Архитектор «нового движения» пренебрег этой традицией из функциональных и
эстетических соображений, чтобы устроить сады на крышах, дать больше
пространства, добиться прямоугольной формы (Вальтер Гропиус привел шесть рациональных
причин в пользу проектирования плоских крыш). Не удивительно, что эти здания с
плоскими крышами воспринимались как чуждые, ненадежные, даже незаконченные и
«безголовые». Дома были обезглавлены. Многие из жителей поселка Пессак,
построенного Ле Корбюзье, чувствовали, что его оголенные белые кубические формы
не обеспечивали надлежащего ощущения убежища и защищенности, поэтому они
укоротили ленточные окна, добавили ставни и расширили простенки, расчленили
пустые белые поверхности окнами, карнизами и свесами крыш, а некоторые
прибавили традиционный для Бордо символ убежища – крутую крышу. Короче говоря,
они
систематически не понимали пуристский язык архитектора и систематически
его переиначивали, включая привычные для них общеупотребительные знаки дома.
Вопреки
нынешней распространенности застройки жилыми домами с плоскими крышами некоторые
неисправимые люди продолжают идти своим путем, твердо веруя, что высокие крыши
означают убежище и психологическую защищенность. Это показали многочисленные
исследования, и крупнейшая английская строительная компания, признавая этот
факт, избрала своим символом архетипическую пару, идущую рука об руку под
зонтиком в форме двускатной крыши. Поскольку этот знак существует, и поскольку
повторное использование всегда создает символический знак,
современный архитектор мог бы изменить свое отношение к этим традиционным условностям.

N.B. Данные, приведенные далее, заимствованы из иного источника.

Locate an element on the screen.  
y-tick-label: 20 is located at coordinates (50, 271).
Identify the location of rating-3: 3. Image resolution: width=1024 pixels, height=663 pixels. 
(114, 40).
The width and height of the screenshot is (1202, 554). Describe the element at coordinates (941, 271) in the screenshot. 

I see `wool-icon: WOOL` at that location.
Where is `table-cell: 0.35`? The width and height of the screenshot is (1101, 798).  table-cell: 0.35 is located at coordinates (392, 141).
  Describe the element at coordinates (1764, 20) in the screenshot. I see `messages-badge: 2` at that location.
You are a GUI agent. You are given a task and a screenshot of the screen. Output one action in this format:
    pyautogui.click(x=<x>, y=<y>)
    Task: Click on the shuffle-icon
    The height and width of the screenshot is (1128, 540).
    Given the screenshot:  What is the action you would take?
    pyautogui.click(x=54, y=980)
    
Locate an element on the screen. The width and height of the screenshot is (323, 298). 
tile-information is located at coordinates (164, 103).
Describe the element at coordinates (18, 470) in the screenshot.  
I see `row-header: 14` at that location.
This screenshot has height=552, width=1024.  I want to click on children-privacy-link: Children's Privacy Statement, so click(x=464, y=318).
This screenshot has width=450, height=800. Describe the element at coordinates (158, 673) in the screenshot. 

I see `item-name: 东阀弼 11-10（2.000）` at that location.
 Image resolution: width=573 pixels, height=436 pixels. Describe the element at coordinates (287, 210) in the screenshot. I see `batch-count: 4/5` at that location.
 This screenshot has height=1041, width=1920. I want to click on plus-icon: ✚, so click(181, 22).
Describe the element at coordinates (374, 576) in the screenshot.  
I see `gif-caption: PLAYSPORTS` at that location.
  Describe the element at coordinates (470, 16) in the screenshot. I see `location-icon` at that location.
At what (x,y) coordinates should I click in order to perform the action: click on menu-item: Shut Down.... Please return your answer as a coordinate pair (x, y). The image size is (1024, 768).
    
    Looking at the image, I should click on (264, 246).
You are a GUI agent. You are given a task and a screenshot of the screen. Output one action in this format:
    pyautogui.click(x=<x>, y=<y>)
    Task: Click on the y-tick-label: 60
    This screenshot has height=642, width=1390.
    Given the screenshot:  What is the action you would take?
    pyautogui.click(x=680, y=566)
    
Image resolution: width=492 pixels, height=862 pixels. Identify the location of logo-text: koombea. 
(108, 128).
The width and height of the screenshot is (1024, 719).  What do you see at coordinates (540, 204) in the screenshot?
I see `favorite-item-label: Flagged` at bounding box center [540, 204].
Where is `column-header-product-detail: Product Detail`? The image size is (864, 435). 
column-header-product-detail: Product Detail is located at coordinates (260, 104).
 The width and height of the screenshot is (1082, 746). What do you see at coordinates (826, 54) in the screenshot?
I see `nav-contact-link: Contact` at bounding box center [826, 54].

Он мог бы рассматривать их как мощные значения, которыми следует пользоваться
обычным образом и в открытую, хотя бы только для того, чтобы привлечь внимание
публики, которую он хочет обратить в свою веру.
Если
кто-либо хочет изменить свойственные культуре вкус и поведение или, по меньшей
мере, повлиять на эти аспекты, чего по их словам и жаждали архитекторы «нового
движения», необходимо, во-первых, говорить на языке этой культуры. Если и
язык, и содержание сообщения одновременно изменяются, неизбежно их
систематическое непонимание и перетолковывание с тем, чтобы приспособиться к
установившимся категориям и привычным образцам жизни. Именно это и произошло с
современными жилищными комплексами. Прютт-Айгоу и Пессак — два самых знаменитых
примера. Более обещающим подходом для современного архитектора, как преобразователя
социальной среды, явилось бы изучение повсеместно распространенных домов во
всем их разнообразии, чтобы увидеть, как обозначаются различные типы образа
жизни в различных вкусовых культурах[5] и этнических группах.
Вообще
говоря, эти группы классифицируются в социально-экономических терминах социологами
и исследователями рынка, тем не менее здесь много нечеткости, группы частично
перекрываются, между ними существуют заимствования, и размежевание определяют
совершенно иные силы12. Классовое влияние на вкусовые предпочтения
— лишь одно из нескольких. Мне представляется более точным говорить о
семиотических группах, чем о классово-обусловленных вкусовых культурах,
поскольку те группы, которые предпочитают одни и те же значения,
имеют свою собственную жизнь и целостность, лишь слегка подсвеченную их
социально-экономическим фоном.[6] В основном
семиотические группы существуют в различных смысловых универсумах и имеют
разные представления о хорошей жизни.- Я коснусь
трех
вариантов повсеместно распространенного дома, которые возникали в этих
различных группах.
1.
Идеалом большинства
рабочих семей является покупка отдельного небольшого дома, «бунгало»,
приблизительно схожего с остальными в их районе. В этих домах выражены такие
ценности, как безопасность, собственность, изолированность (отдельно стоящее
здание) и своего рода консервативная анонимность (представленная большей или
меньшей степенью соответствия нормам района). Левиттаун в Америке и выставка
«Идеальный дом» в Англии, так же как и большинство зданий в обеих странах,
удовлетворяют вкусам этой семиотической группы. Они могут быть названы
консервативными или конформистскими, трезвыми или мелкобуржуазными в зависимости
от тех ценностей, которые подчеркиваются, и от того, кто оценивает, поскольку
все эти аспекты очень ясно выражены в языке. Прототипом их является двухэтажный
дом с центральным входом, симметричным расположением окон на каждом фасаде, с
каминной трубой и высокой крышей — все это смутно напоминает лицо с двумя
глазами (верхние окна), носом (входной портик) и ртом (вход).
Полоса
растительности перед домом могла бы быть воротничком рубашки или усами, символическим
«крепостным рвом с водой» или «лесом» в зависимости от того, какие еще знаки подчеркнуты.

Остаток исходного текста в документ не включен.